4.4.3 Oxford Nanopore sequencing
Three flow cells were run with the sample NA12878. One flow cell was loaded with a library prepared from unsheared genomic DNA. For the additional two sequencing runs, [14µg of] NA12878 genomic DNA was mechanically sheared with Megaruptor 3 (Diagenode) [at a concentration of 70 ng/µL in a volume of 200µL] with manufacturer’s recommended speed to get sheared DNA with an average fragment length of 30Kb. Size selection was performed with Blue Pippin™ (Sage Science) to remove fragments shorter than 10Kb using a 0.75% agarose cassette, the S1 marker and a high-pass protocol (Biozym, 342BLF7510).
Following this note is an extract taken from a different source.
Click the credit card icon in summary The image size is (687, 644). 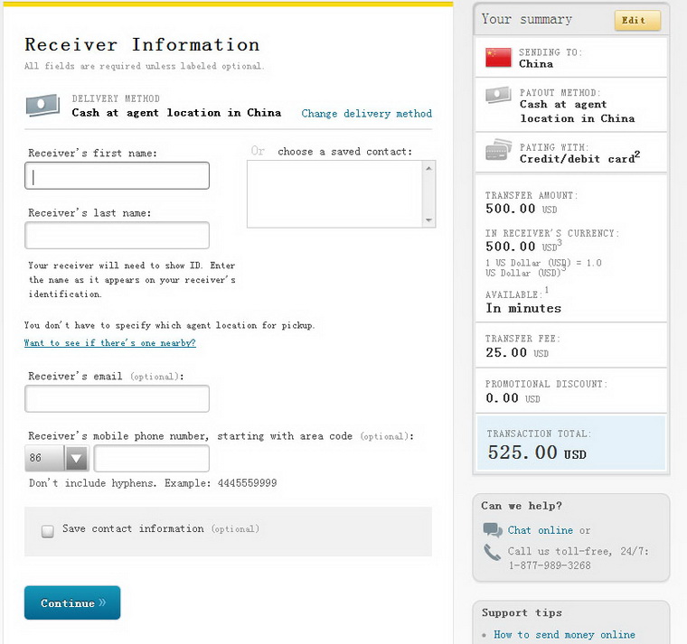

A further clean-up with AMPure XP beads (Beckman Coulter) on the size-selected DNA was performed at a 1X ratio for one library. Fragment size was assessed with the gDNA 165kb Analysis Kit on a FemtoPulse (Agilent) and the concentration of DNA was assessed using the dsDNA HS assay on a Qubit 3 fluorometer (Thermo Fisher). For each of the three sequencing runs, one library was prepared with the SQK-LSK109 Ligation Sequencing kit (ONT) per flow cell following the instructions of the 1D Genomic DNA by Ligation protocol from Oxford Nanopore Technologies. Briefly, 1.1 to 1.3µg of genomic DNA was used for the DNA repair reaction with NEBNext Ultra II End Repair/dA-Tailing Module (New England Biolabs, E7546S) and NEBNext FFPE DNA Repair Module (NEB, M6630S). Upon clean-up with AMPure XP beads (Beckman Coulter) at 1X ratio, the end-repaired DNA was incubated for one hour at room temperature with Adapter Mix (ONT, SQK-LSK109), Ligation Buffer (ONT, SQK-LSK109) and NEBNext Quick Ligation Module (NEB, E6056S). The ligation reaction was purified with AMPure XP beads (Beckman Coulter) at a 0.4X ratio and L Fragment Buffer (ONT, SQK-LSK109). A total of 600ng (25fmol) of the generated libraries were loaded into the flow cell (FLO-PR002) on a PromethION instrument (ONT) following the manufacturer’s instructions.
4.5 Availability
The WENGAN software and all the WENGAN assemblies described in the present manuscript are freely available at https://github.com/adigenova/wengan. The NovaSeq6000, MGISEQ-2000RS and PromethION sequence data of NA12878 was submitted to the European Nucleotide Archive (ENA) under the BioProject XXXX.
Funding
This work was supported by INRIA and by the German Research Foundation (DFG). The genome assemblies were performed on the supercomputing infrastructure of the NLHPC (ECM-02), Chile.
Author contributions
ADG devised the original ideas for WENGAN, developed, implemented and bench-marked WENGAN. MFS guided the development of WENGAN. EBA performed sequencing of NA12878 and primary quality control of sequenced data. ADG wrote the initial version of the manuscript. MFS and SO improved initial versions of the manuscript. All authors were involved in discussions and revisions of the project and manuscript.
Competing Interests
The authors declare that they have no competing financial interests.
Acknowledgements
The authors are grateful to Vincent Lacroix for helpful comments on initial versions of the manuscript. We would like to thank the NCCT members Antje Schulze Selting and Christina Engensser for excellent technical assistance.